** Start Document passage **

2.2 Fabrication of the Bimodal Sensors
The mechanoluminescent layer was prepared by following steps. ZnS:Cu particles were mixed with PDMS (Part A) in the ratio of 7:3 and formed a uniform dispersion followed by adding the curing agent (Part B) according to a PDMS/curing agent ratio of 10:1. Then, the mixture was poured into a PTFE mold with a layer of sandpaper and was cured at 80 °C for 2 h. Then, EGaIn alloys were prepared by heating Ga/In (3:1 mass ratio) mixture in a nitrogen atmosphere at 120 °C for 2 h. The resulted EGaIn alloys (liquid metal) were dropped onto PDMS/ZnS:Cu composite elastomer to build the electrodes, and then copper foil was pasted onto their surfaces for electrical measurements. Finally, PDMS was uniformly coated and was cured on the liquid metal for preventing leakage of the liquid metal.

** End Document passage **
** Start Information given **

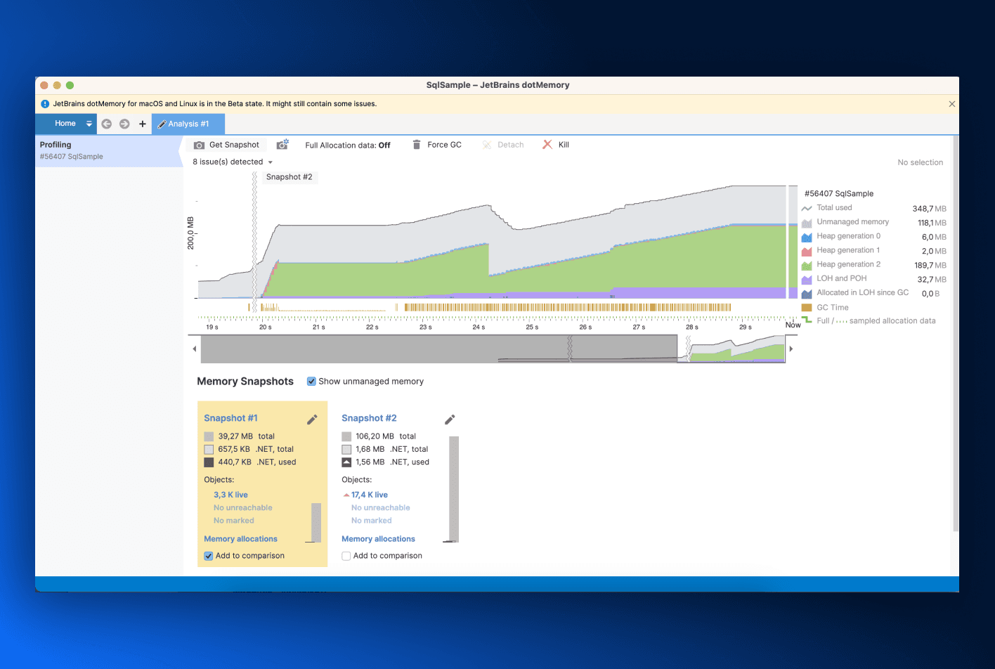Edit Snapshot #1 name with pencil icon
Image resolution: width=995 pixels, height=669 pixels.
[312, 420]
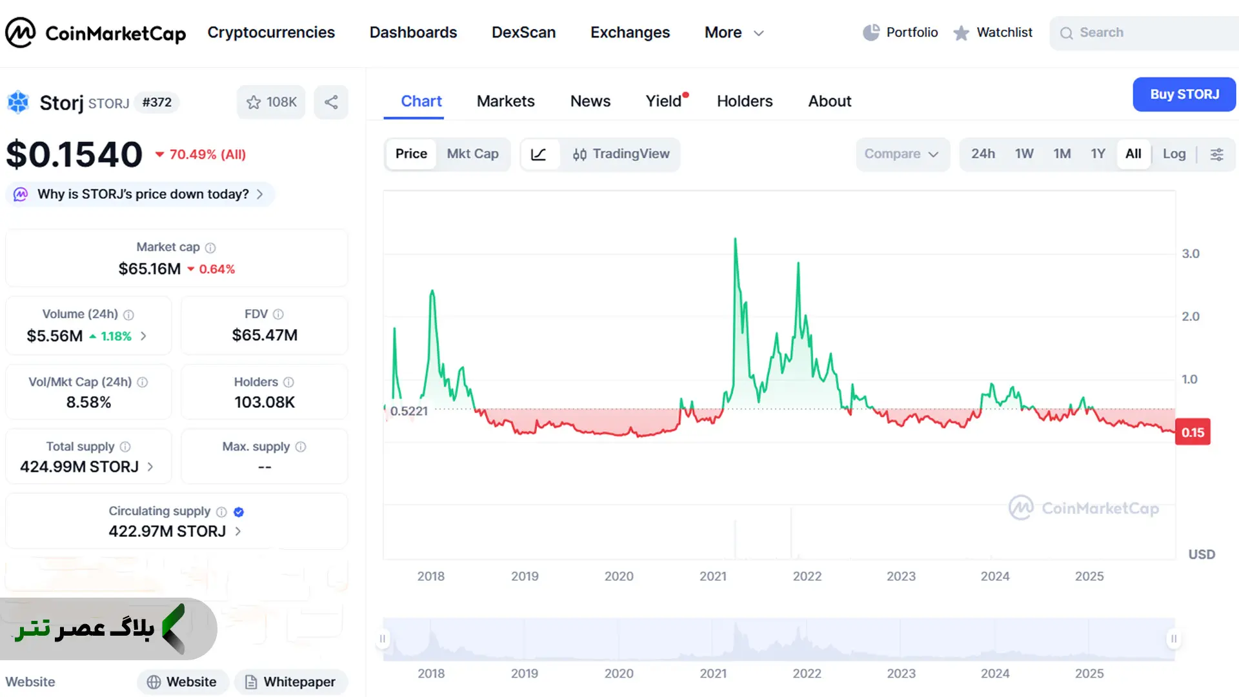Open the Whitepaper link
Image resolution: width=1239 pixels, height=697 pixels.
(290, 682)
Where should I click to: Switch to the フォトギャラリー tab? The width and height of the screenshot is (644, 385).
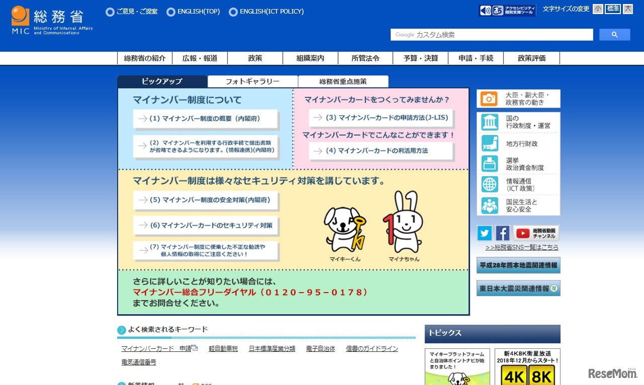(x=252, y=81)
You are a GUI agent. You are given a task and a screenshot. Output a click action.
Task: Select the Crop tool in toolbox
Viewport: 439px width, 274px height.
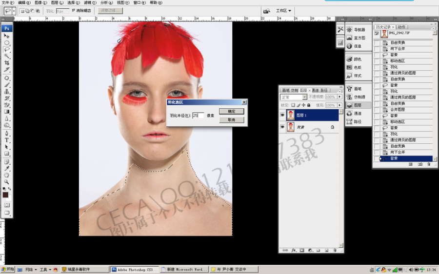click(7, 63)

** End Information given **

= Parts of the exercise =
- a) Reproduce the part of the sensor fabrication passage that opens with the words containing "2.2 Fabrication of" and closes with "the liquid metal.", substituting "aluminum foil" for "copper foil".
- b) Answer these questions from the sensor fabrication passage, one per line:
(i) In what ratio were ZnS:Cu particles mixed with PDMS (Part A)?
(ii) At what temperature and for how long was the Ga/In mixture heated?
(iii) Why was PDMS coated and cured on the liquid metal?

= Task-by-task outputs =
- a)
2.2 Fabrication of the Bimodal Sensors
The mechanoluminescent layer was prepared by following steps. ZnS:Cu particles were mixed with PDMS (Part A) in the ratio of 7:3 and formed a uniform dispersion followed by adding the curing agent (Part B) according to a PDMS/curing agent ratio of 10:1. Then, the mixture was poured into a PTFE mold with a layer of sandpaper and was cured at 80 °C for 2 h. Then, EGaIn alloys were prepared by heating Ga/In (3:1 mass ratio) mixture in a nitrogen atmosphere at 120 °C for 2 h. The resulted EGaIn alloys (liquid metal) were dropped onto PDMS/ZnS:Cu composite elastomer to build the electrodes, and then aluminum foil was pasted onto their surfaces for electrical measurements. Finally, PDMS was uniformly coated and was cured on the liquid metal for preventing leakage of the liquid metal.

- b)
(i) 7:3
(ii) 120 °C for 2 h
(iii) To prevent leakage of the liquid metal